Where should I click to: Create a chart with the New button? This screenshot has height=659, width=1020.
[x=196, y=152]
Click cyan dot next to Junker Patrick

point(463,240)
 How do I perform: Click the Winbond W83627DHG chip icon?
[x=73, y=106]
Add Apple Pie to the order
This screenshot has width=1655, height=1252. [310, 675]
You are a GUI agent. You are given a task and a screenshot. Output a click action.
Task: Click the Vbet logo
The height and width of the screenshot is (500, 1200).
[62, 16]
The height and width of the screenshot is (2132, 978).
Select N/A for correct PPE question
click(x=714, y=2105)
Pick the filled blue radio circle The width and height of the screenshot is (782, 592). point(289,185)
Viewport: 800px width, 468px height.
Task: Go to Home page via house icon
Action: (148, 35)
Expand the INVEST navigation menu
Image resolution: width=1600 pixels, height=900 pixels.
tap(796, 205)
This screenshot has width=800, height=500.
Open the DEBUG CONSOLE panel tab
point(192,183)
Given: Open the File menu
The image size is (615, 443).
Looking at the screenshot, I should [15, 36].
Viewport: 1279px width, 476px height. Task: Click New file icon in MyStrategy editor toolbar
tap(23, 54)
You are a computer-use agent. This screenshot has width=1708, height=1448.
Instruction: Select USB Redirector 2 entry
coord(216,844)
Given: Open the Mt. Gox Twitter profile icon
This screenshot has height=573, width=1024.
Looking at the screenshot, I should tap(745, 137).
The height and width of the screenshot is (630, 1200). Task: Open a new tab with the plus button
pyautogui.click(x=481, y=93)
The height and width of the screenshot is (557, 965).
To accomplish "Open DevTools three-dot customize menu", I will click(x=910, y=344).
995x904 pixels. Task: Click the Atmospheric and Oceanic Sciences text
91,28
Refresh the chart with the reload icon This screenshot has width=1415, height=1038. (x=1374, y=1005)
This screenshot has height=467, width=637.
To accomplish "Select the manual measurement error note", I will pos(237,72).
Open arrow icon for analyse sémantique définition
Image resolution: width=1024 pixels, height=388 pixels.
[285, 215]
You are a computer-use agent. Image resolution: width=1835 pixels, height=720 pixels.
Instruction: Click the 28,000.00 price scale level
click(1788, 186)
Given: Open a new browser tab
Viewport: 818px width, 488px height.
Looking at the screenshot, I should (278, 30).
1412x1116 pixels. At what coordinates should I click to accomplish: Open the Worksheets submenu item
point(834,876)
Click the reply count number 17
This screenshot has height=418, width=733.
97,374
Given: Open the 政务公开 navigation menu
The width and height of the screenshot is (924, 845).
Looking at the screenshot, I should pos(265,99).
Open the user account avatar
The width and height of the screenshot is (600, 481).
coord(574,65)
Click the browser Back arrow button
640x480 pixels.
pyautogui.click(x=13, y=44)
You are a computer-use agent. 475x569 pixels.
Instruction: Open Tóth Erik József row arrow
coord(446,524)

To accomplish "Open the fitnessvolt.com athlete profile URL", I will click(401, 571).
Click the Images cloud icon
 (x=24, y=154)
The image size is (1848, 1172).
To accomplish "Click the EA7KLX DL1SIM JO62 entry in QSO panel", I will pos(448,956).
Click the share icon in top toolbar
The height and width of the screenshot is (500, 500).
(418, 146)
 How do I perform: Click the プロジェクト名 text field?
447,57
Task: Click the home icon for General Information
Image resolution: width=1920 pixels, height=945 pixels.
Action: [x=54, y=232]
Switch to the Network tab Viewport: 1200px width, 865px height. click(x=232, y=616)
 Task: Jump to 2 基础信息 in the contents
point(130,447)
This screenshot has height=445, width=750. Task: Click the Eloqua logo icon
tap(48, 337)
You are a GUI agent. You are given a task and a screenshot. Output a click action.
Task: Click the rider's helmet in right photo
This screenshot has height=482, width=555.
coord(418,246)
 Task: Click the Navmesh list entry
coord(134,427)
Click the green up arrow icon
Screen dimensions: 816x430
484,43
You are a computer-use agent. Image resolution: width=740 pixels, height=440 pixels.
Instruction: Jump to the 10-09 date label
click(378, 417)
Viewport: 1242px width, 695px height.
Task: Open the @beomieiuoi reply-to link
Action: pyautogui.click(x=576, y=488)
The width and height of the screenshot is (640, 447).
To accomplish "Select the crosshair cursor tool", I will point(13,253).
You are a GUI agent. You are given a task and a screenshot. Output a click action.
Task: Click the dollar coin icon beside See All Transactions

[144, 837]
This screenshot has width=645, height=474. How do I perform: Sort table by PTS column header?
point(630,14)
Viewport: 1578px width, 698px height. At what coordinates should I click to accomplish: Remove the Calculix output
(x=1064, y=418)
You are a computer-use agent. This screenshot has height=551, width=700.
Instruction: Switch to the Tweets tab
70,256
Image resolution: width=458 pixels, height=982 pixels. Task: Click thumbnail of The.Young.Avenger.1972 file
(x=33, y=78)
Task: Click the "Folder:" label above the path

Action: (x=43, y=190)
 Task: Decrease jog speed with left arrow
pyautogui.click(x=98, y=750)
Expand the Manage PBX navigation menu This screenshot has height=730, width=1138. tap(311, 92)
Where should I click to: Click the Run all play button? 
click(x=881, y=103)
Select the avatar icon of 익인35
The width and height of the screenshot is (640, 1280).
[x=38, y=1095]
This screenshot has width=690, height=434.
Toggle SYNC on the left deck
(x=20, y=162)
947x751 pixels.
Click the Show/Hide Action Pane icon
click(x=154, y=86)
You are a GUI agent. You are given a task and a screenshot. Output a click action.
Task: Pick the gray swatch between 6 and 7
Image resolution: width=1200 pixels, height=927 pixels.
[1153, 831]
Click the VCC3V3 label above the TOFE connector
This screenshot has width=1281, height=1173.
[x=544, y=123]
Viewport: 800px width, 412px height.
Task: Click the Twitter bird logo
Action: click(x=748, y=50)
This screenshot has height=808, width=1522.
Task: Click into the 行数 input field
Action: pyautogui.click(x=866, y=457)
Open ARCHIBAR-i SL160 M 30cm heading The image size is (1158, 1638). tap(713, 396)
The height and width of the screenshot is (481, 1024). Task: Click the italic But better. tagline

> **Exercise description**
Only the number is wanted: how many lines of these entries contain the string "will"?

> **Solution to this exercise**
5